Step 1: Identify the median vector CD.
$CD$ is the median from vertex $C$ to side $AB$, so $D$ is the midpoint of $AB$. By the midpoint formula in vectors, $\overrightarrow{CD} = \frac{1}{2}(\overrightarrow{CA}+\overrightarrow{CB})$. This is because $D$ divides $AB$ in the ratio $1:1$.
Step 2: Set up the dot product.
\[ \overrightarrow{CA}\cdot\overrightarrow{CD} = \overrightarrow{CA}\cdot\frac{1}{2}(\overrightarrow{CA}+\overrightarrow{CB}) = \frac{1}{2}\left(|\overrightarrow{CA}|^2 + \overrightarrow{CA}\cdot\overrightarrow{CB}\right). \]
Step 3: Identify the magnitudes.
We have $|\overrightarrow{CB}|=a$, $|\overrightarrow{CA}|=b$, $|\overrightarrow{AB}|=c$. So $|\overrightarrow{CA}|^2 = b^2$.
Step 4: Find CA dot CB using the law of cosines.
The angle at $C$ between $\overrightarrow{CA}$ and $\overrightarrow{CB}$ is angle $C$. By the cosine rule, $c^2 = a^2+b^2-2ab\cos C$, giving $\cos C = \frac{a^2+b^2-c^2}{2ab}$. So: \[ \overrightarrow{CA}\cdot\overrightarrow{CB} = |\overrightarrow{CA}||\overrightarrow{CB}|\cos C = b \cdot a \cdot \frac{a^2+b^2-c^2}{2ab} = \frac{a^2+b^2-c^2}{2}. \]
Step 5: Substitute everything in.
\[ \overrightarrow{CA}\cdot\overrightarrow{CD} = \frac{1}{2}\left(b^2 + \frac{a^2+b^2-c^2}{2}\right) = \frac{1}{2}\cdot\frac{2b^2+a^2+b^2-c^2}{2} = \frac{a^2+3b^2-c^2}{4}. \]
Step 6: State the final answer.
\[ \boxed{\dfrac{a^2+3b^2-c^2}{4}} \]

**RECORDED INFORMATION**.

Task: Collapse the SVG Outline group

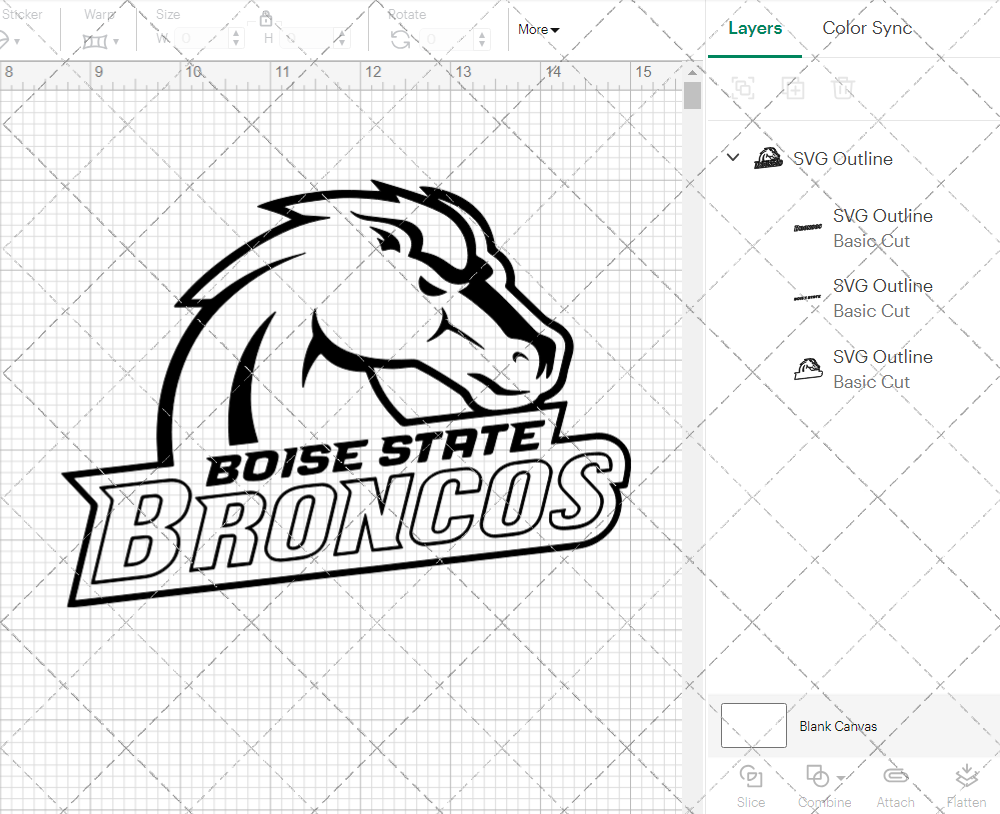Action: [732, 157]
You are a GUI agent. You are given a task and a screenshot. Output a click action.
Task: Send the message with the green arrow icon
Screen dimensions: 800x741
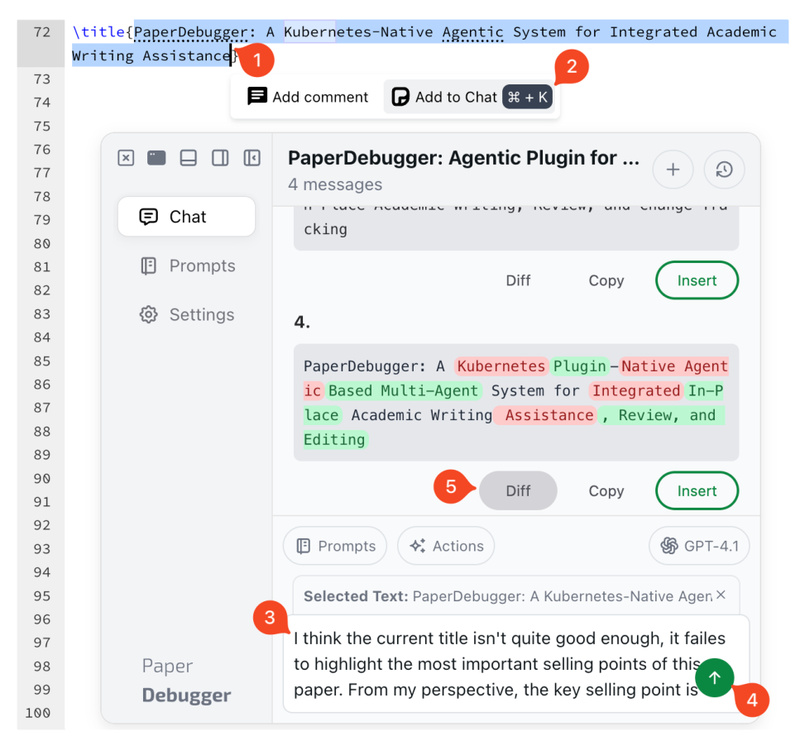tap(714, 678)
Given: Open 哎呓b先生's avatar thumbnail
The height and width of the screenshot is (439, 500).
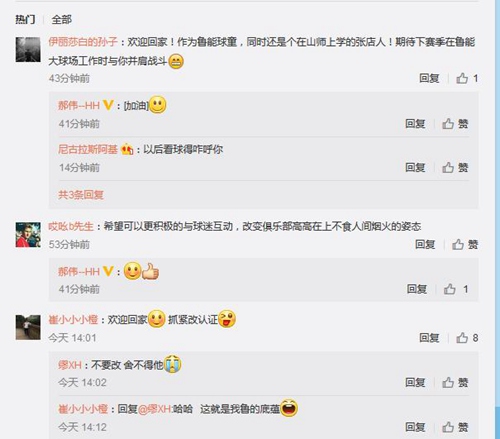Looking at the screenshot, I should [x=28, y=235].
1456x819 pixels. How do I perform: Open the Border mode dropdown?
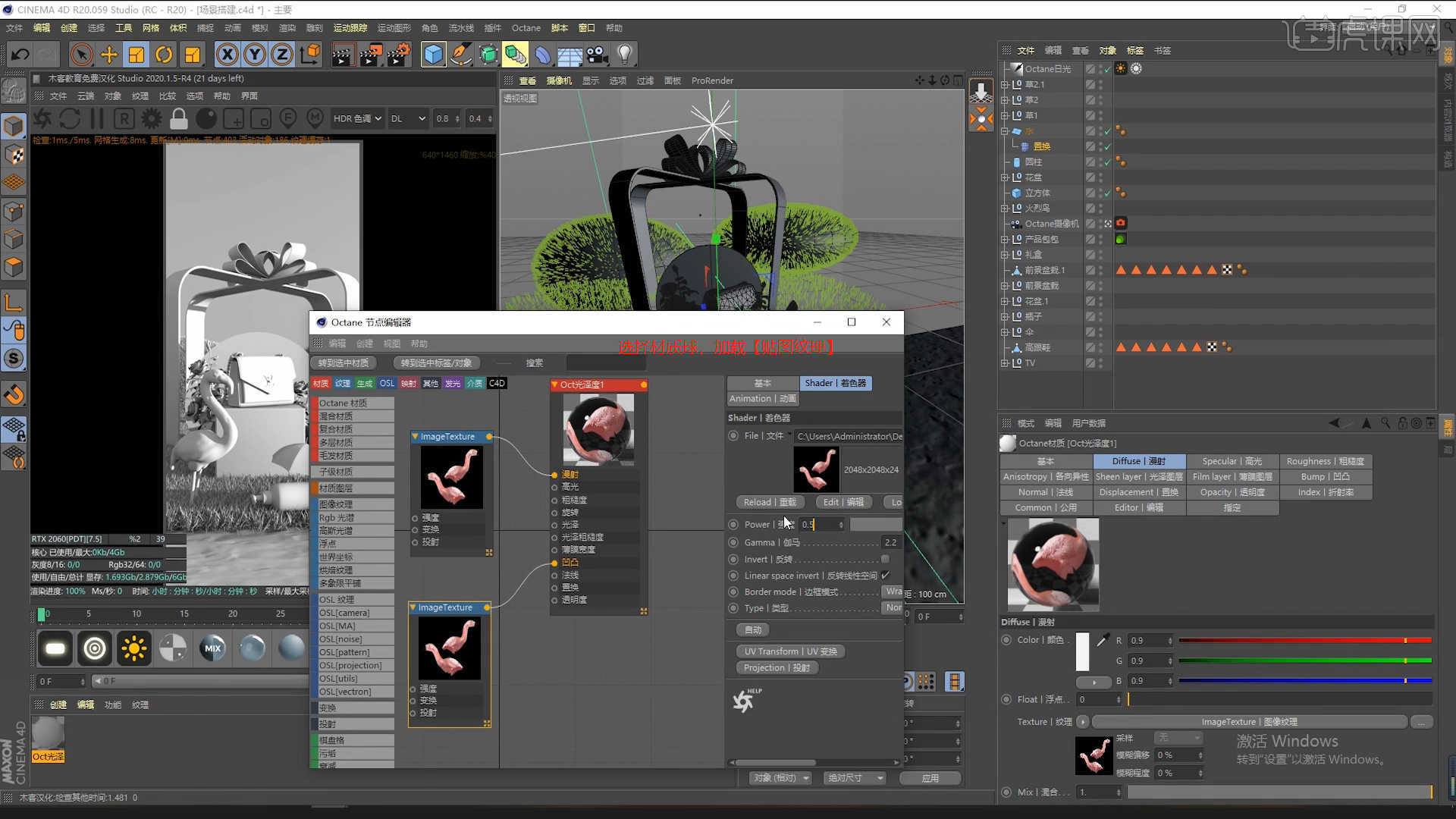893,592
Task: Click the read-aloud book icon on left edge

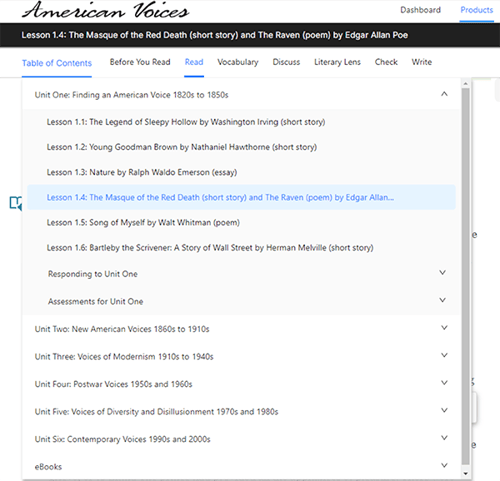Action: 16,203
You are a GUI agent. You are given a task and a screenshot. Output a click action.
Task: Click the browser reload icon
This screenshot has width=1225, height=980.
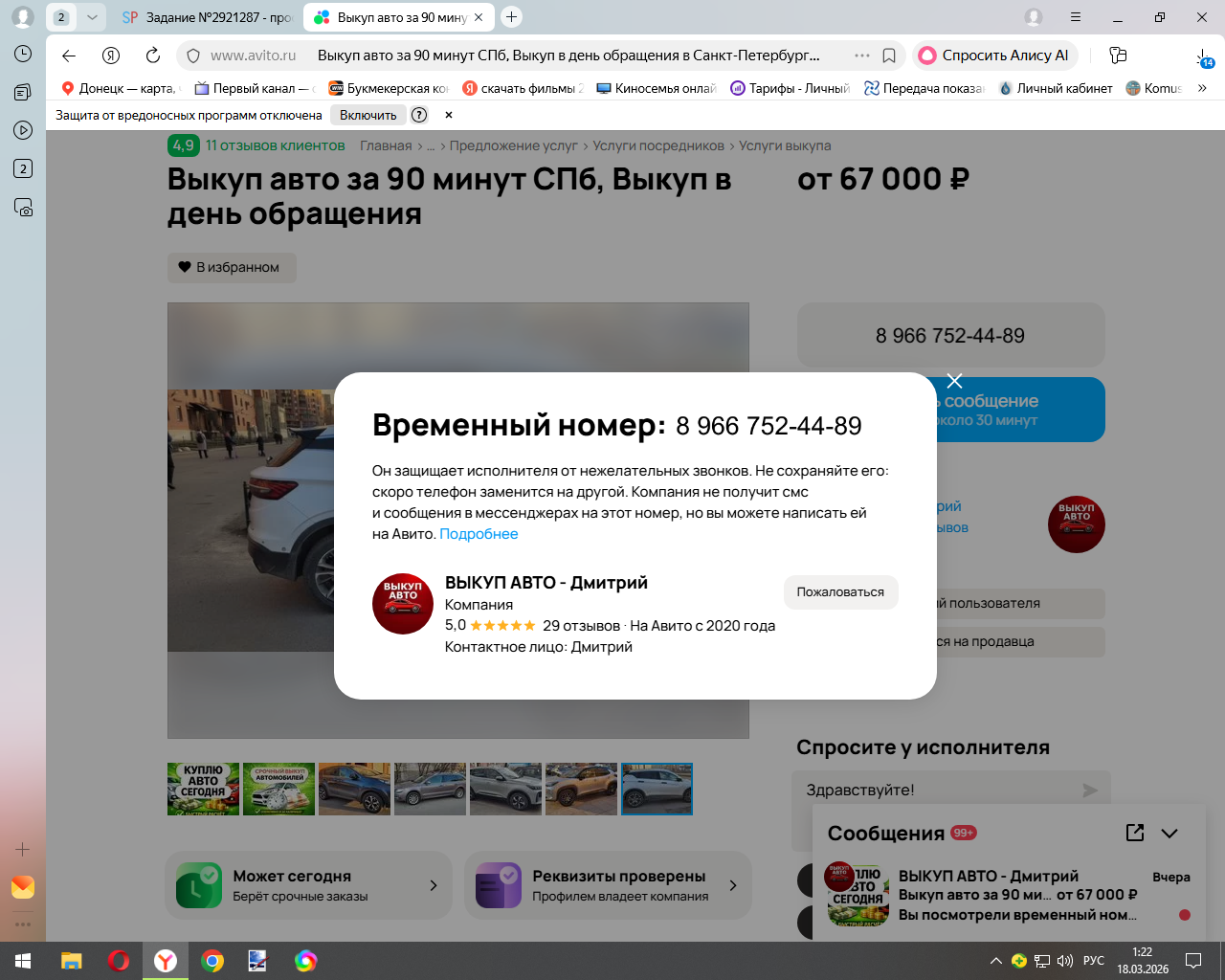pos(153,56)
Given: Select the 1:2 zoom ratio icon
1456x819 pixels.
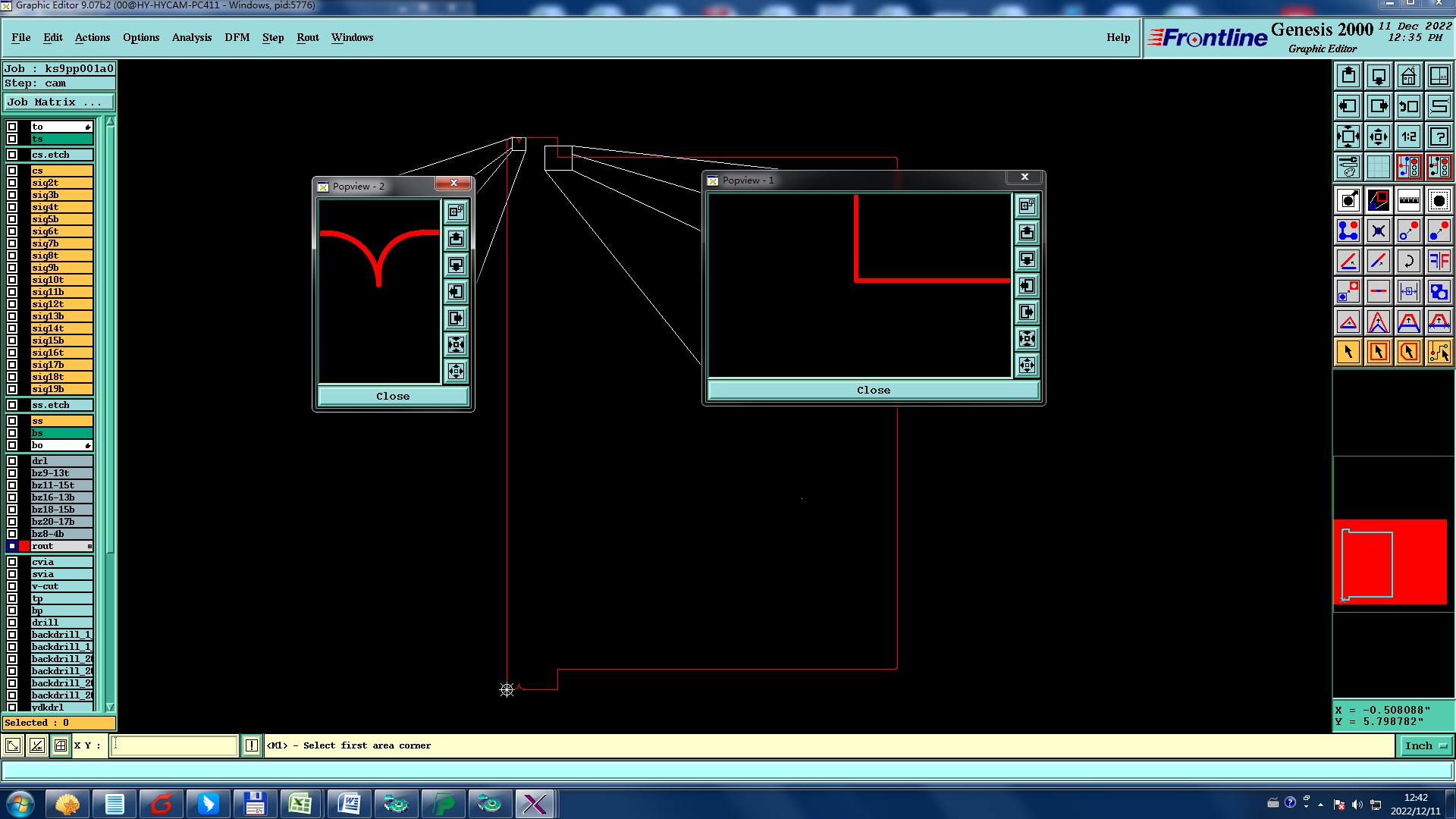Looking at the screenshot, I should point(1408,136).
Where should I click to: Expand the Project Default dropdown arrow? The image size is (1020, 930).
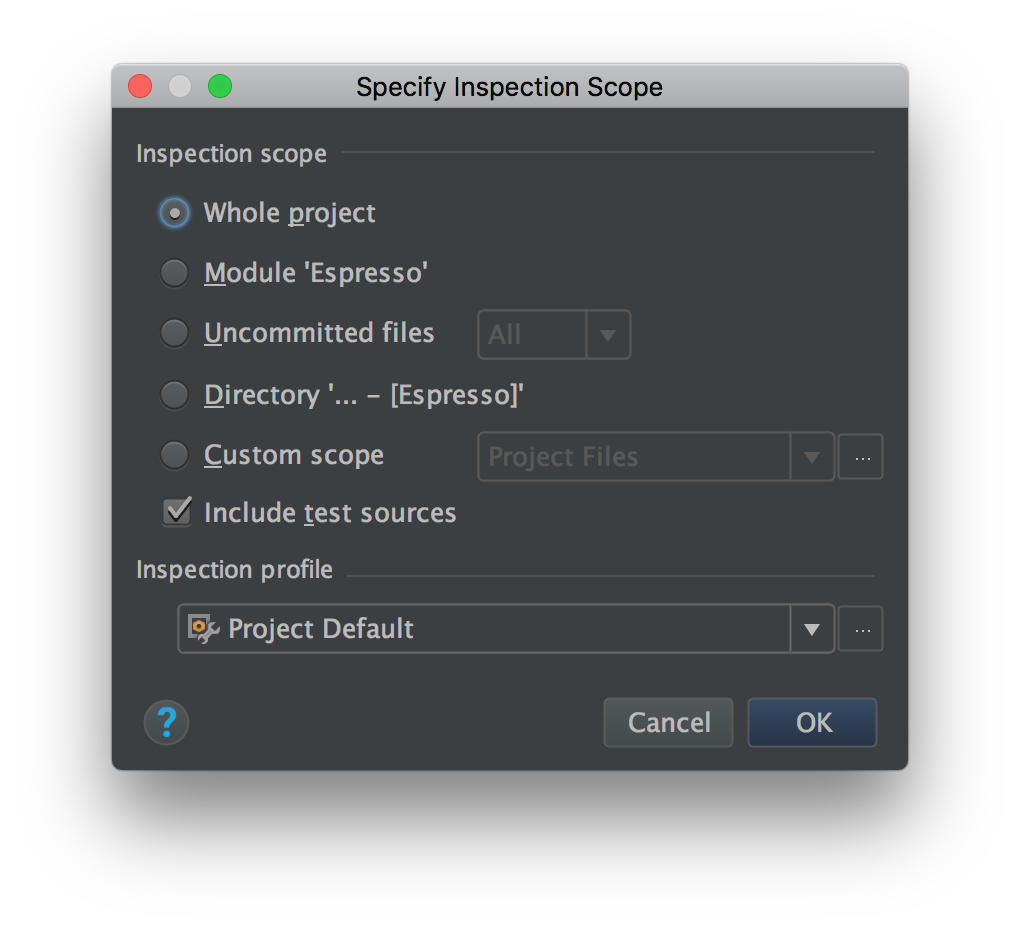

**TASK STATEMENT**. Render this sentence from the worked vector solution above into Spanish: "$CD$ is the median from vertex $C$ to side $AB$, so $D$ is the midpoint of $AB$."

**RESPONSE**. $CD$ es la mediana desde el vértice $C$ hasta el lado $AB$, por lo que $D$ es el punto medio de $AB$.